When I'm not working, I've been traveling. Two weeks ago it was Nice and the southernmost coast of the Rivera. Last weekend, the Emerald Coast and the Rose Granite Coast of northern Brittany. This weekend Venice and Milan. I know I'm very lucky to be able to see all these places, but it all feels very rushed. Also, I'm so busy with my classes during the week and so busy trying to see everything on the weekends that I end up feeling completely exhausted.

I've been to Venice once before - in college. It was a rainy, gloomy day. I wasn't terribly impressed, but I was also alone and probably lonely and feeling rather melancholy. I associate Venice with death - and not just because of "Death in Venice" - which I barely remember. There's also Millie's slow death in her "The Wings of the Dove" and Ian McEwan's very disturbing "The Company of Strangers" - which I read just a few months ago.

Monday, February 09, 2004

We are leaving Paris at the end of next month.

I've given my notice at both my schools. They were really nice about it, but it was clear that I was placing one of the schools in quite a bind.

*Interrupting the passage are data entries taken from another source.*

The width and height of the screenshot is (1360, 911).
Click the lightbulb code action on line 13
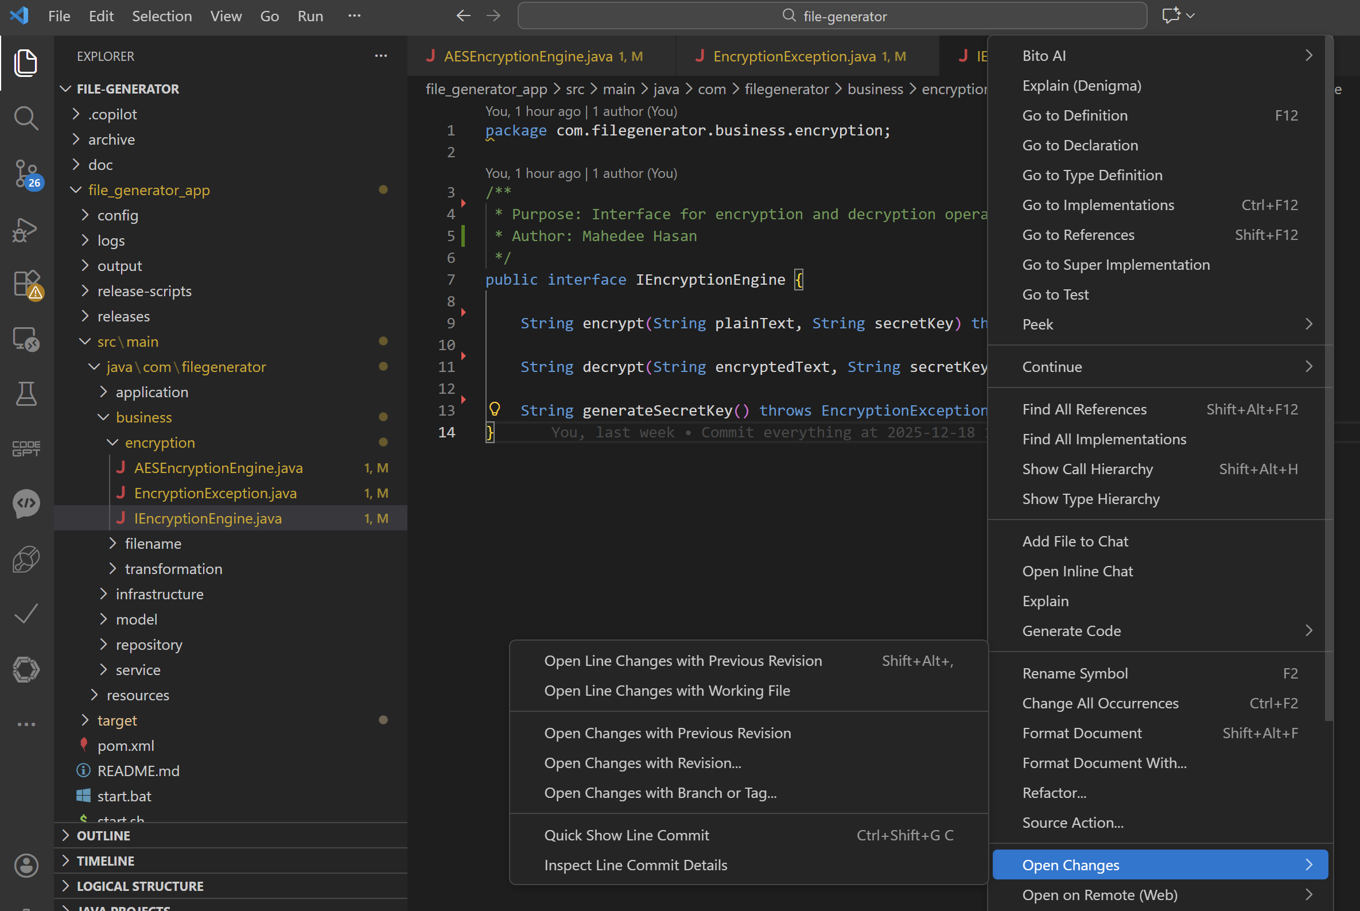point(495,409)
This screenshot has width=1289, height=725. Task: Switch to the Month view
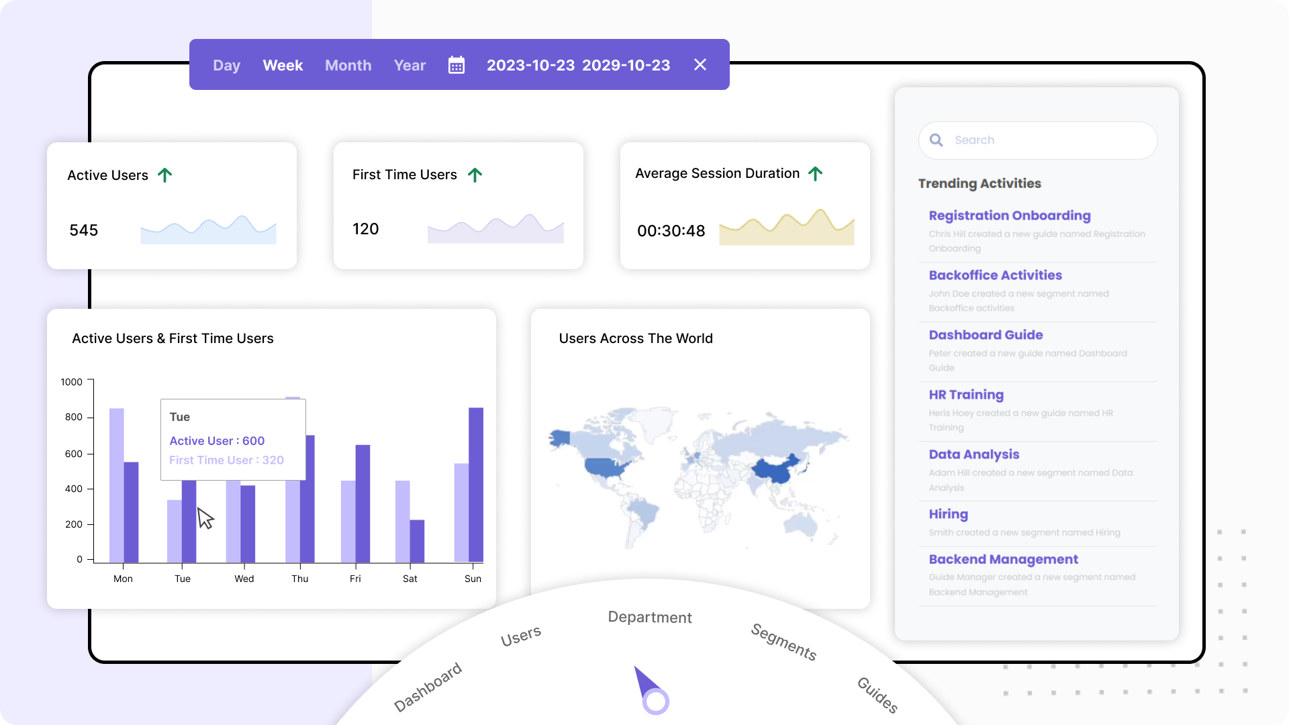point(348,65)
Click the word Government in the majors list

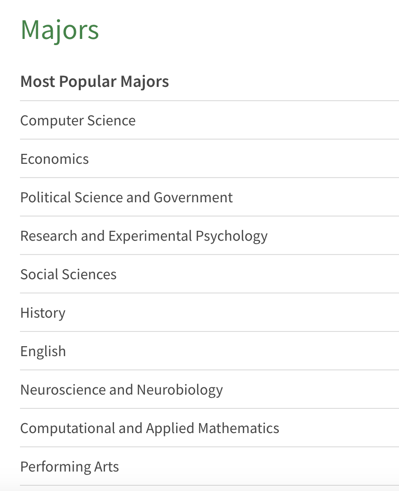click(193, 198)
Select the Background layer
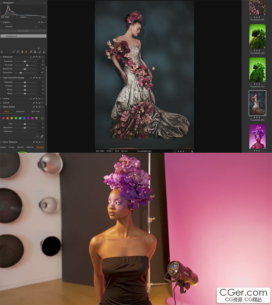 [23, 36]
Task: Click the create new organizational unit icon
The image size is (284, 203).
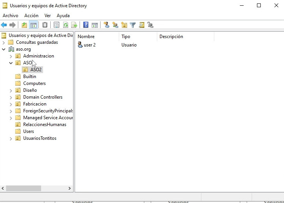Action: [x=124, y=25]
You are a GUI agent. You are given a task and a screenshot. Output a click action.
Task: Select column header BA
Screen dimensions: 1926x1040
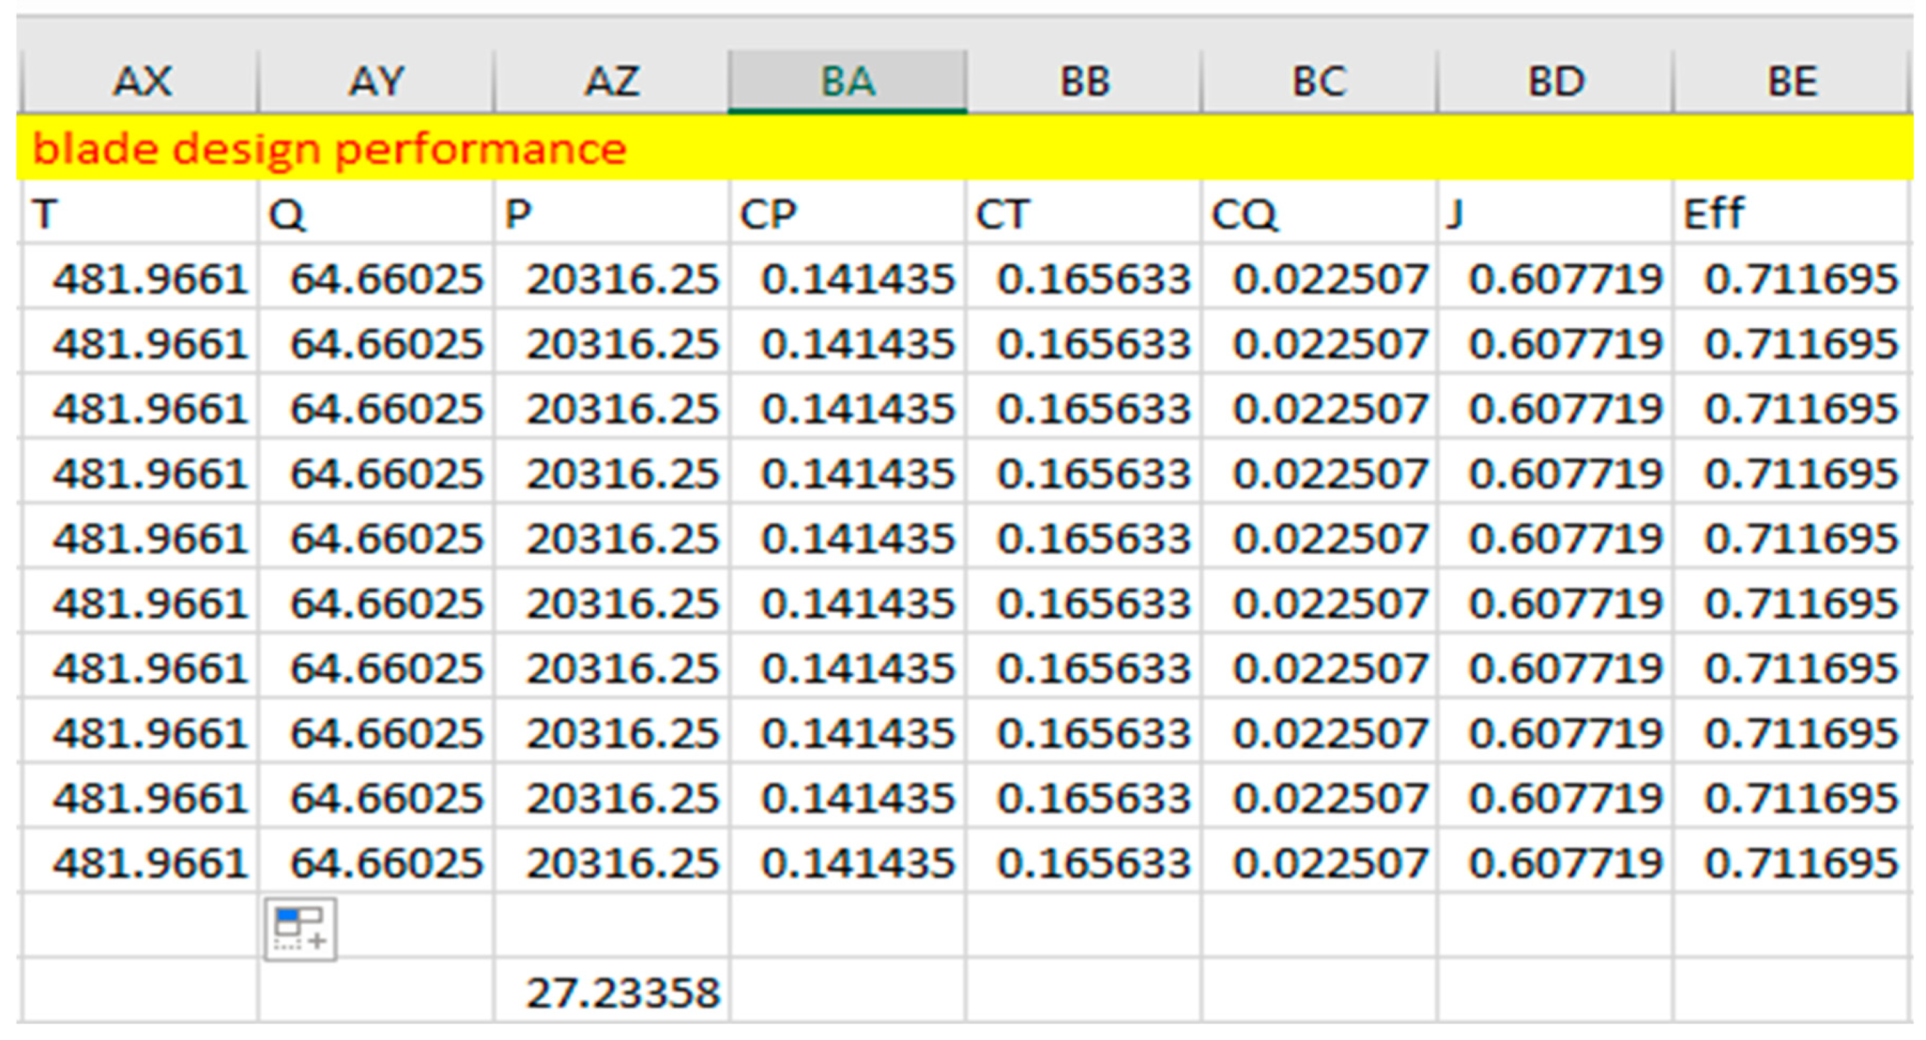(x=847, y=81)
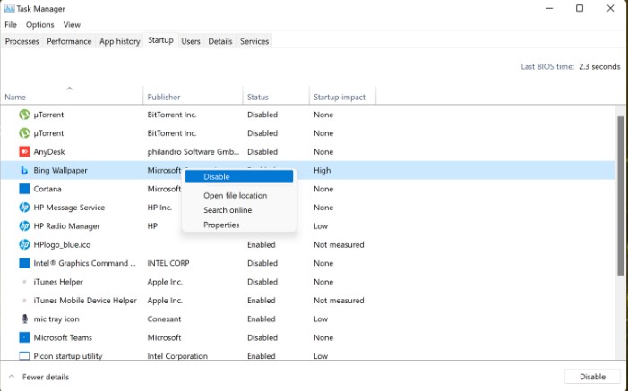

Last night we found a new apartment for next month. It is near the Cirque D'Hiver, a short walk from the Marais. The woman who lives there does something in the music business. When we visited, someone was editing a music video for a Canadian artist with Final Cut Pro in the living room. Her boyfriend draws technical specifications for lingerie.

I'm feeling pretty depressed at the prospect of being jobless again soon. I did a search for "technical writer" in San Francisco on Monster.com. I couldn't find a *single* job. I just found an article about tech writing jobs being "offshore outsourced" to Ireland or India. "In India, a technical writer, trained in the Queen's English, makes $12 an hour, compared to his or her US counterpart doing the same job, at $40 an hour." Maybe it is a blessing in disguise...I'm not at all sure that I want to work as a tech writer anyway. But then the question becomes what am I going to do?

I've been asking myself this question for almost a decade now.

I also did a keyword search on "French." Not terribly surprising, but like most of the skills (and degrees) I've acquired, speaking fluent French has almost no value in the US job market.

I'm really afraid of being out of work for an extended period of time. I can't stop worrying about it. I'm getting into a downward spiral of negative thought.